An den Seiten ist das Kreuzbein zudem mit dem Darmbein (Os ilium) sowie dem Iliosakralgelenk (Articulation sacrooiliaca) verbunden. An diese Knochen- und Gelenkformation schließen sich die Hüft- und Oberschenkelknochen an, welche für jedwede Lauf-, Steh- und Sitzbewegung unabdingbar sind.

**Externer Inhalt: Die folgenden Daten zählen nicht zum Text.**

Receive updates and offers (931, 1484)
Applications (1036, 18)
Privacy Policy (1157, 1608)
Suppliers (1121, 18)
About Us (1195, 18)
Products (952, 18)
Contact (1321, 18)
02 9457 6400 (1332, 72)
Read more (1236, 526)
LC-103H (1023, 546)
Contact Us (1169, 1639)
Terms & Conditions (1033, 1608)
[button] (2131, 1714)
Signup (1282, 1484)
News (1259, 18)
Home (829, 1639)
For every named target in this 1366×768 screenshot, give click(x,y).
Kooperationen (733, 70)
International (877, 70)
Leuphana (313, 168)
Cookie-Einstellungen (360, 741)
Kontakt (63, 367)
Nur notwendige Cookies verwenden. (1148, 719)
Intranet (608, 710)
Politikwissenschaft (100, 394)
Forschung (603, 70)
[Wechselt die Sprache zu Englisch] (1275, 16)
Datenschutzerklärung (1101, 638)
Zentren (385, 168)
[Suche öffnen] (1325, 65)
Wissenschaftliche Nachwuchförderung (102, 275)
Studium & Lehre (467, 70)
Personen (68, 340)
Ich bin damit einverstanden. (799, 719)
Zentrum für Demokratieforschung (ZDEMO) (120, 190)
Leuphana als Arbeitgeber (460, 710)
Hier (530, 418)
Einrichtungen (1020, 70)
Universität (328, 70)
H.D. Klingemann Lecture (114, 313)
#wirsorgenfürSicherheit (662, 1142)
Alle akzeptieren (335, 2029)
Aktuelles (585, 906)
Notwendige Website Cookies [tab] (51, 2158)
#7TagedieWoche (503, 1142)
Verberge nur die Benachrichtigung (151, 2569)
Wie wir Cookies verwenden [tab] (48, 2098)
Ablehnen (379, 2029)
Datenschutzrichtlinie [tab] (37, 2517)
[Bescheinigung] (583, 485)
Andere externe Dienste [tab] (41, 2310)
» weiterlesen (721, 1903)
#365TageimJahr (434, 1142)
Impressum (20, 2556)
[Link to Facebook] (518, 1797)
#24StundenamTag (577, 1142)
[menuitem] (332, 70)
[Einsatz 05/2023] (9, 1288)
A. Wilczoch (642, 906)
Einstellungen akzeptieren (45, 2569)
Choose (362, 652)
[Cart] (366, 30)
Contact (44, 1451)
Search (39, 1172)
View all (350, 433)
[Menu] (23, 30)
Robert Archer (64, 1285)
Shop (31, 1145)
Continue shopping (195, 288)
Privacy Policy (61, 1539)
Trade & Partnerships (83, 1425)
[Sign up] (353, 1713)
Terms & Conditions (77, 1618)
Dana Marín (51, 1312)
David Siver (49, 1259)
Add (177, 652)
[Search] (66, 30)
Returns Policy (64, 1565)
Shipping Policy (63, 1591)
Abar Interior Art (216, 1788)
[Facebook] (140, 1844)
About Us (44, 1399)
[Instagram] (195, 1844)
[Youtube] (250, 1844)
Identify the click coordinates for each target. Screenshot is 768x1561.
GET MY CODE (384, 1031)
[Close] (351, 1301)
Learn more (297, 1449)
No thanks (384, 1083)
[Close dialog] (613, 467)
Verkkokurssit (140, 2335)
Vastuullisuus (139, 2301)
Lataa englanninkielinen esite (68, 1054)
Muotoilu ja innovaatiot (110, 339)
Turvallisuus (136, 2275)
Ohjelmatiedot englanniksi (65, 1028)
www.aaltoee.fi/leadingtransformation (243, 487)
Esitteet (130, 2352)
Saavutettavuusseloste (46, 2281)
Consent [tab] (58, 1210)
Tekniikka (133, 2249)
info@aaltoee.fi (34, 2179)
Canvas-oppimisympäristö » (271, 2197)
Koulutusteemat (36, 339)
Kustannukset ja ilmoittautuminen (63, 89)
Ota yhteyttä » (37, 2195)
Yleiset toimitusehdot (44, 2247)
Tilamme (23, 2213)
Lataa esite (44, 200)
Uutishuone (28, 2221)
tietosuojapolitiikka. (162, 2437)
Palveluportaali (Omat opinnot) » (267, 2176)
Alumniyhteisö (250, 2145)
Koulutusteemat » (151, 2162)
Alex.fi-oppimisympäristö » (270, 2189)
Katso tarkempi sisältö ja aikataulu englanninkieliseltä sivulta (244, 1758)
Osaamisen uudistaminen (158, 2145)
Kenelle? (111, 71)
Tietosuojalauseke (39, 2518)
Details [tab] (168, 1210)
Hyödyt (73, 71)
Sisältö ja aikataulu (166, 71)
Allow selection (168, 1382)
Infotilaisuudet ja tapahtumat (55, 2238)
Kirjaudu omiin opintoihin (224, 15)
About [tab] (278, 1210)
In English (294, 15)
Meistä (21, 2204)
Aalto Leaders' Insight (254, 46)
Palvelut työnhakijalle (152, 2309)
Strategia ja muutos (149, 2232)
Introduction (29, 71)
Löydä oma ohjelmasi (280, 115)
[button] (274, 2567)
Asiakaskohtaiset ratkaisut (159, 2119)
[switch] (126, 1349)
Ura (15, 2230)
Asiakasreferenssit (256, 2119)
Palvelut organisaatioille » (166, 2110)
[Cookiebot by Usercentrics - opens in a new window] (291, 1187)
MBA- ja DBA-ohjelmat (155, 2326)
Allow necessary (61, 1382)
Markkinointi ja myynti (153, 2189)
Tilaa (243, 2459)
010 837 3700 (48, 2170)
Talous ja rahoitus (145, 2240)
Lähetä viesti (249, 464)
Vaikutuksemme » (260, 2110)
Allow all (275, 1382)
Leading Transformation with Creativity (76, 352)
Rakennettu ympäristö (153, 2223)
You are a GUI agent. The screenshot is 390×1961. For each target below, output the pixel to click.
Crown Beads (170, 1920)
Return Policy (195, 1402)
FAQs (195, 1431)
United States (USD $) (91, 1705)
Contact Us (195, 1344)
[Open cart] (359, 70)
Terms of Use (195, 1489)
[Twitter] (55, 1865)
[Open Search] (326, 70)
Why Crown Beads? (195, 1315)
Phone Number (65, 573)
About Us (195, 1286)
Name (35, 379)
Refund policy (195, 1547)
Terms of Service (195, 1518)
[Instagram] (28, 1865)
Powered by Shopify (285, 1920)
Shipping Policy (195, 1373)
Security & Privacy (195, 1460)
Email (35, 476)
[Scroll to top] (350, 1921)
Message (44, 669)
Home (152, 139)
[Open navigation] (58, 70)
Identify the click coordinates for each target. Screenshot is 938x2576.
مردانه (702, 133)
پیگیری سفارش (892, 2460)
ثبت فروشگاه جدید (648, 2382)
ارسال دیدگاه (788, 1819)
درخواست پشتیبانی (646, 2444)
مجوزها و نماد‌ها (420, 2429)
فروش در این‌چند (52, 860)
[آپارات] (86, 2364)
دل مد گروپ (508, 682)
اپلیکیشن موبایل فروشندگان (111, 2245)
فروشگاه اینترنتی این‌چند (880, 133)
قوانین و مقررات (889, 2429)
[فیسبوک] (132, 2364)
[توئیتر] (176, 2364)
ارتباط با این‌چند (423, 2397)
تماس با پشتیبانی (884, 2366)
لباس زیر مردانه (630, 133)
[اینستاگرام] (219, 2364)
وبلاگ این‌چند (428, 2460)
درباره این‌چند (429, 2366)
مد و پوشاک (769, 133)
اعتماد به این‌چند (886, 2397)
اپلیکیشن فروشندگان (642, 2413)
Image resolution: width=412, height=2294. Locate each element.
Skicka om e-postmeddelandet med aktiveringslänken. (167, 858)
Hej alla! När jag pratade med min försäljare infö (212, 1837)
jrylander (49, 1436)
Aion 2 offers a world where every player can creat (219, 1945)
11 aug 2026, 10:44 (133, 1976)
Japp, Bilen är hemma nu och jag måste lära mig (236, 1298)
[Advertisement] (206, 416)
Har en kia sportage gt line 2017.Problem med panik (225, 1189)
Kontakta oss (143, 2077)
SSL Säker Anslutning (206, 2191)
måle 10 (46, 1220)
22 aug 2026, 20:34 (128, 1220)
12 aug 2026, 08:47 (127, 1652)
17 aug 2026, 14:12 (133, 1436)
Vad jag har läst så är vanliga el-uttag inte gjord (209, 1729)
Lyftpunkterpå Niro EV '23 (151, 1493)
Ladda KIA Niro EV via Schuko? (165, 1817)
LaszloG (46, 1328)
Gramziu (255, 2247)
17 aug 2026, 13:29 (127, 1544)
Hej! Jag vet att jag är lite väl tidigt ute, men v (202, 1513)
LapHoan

Die besondere Aufgabe des Kreuzbeins im Bewegungsapparat – wie auch das damit verbundene, vielseitige Schmerzpotential – wird umso deutlicher, wenn man sich die Nervenstränge ansieht, die aus diesem Knochenabschnitt austreten. Es handelt sich dabei um 5 sakrale Nervenpaare, die als S1 bis S5 bezeichnet werden und von denen jeder einzelne einen sogenannten Spinalnerv (Nerus spinalis) darstellt. Spinalnerven sind auch als Rückenmarksnerven bekannt, weil sie dem im Spinalkanal der Wirbelsäule gelegenen Rückenmark (Medulla spinalis) entspringen. Von dort aus setzen sich die Spinalnerven neben dem Brustbereich insbesondere in die Körperextremitäten, also Hals, Arme und Beine, fort.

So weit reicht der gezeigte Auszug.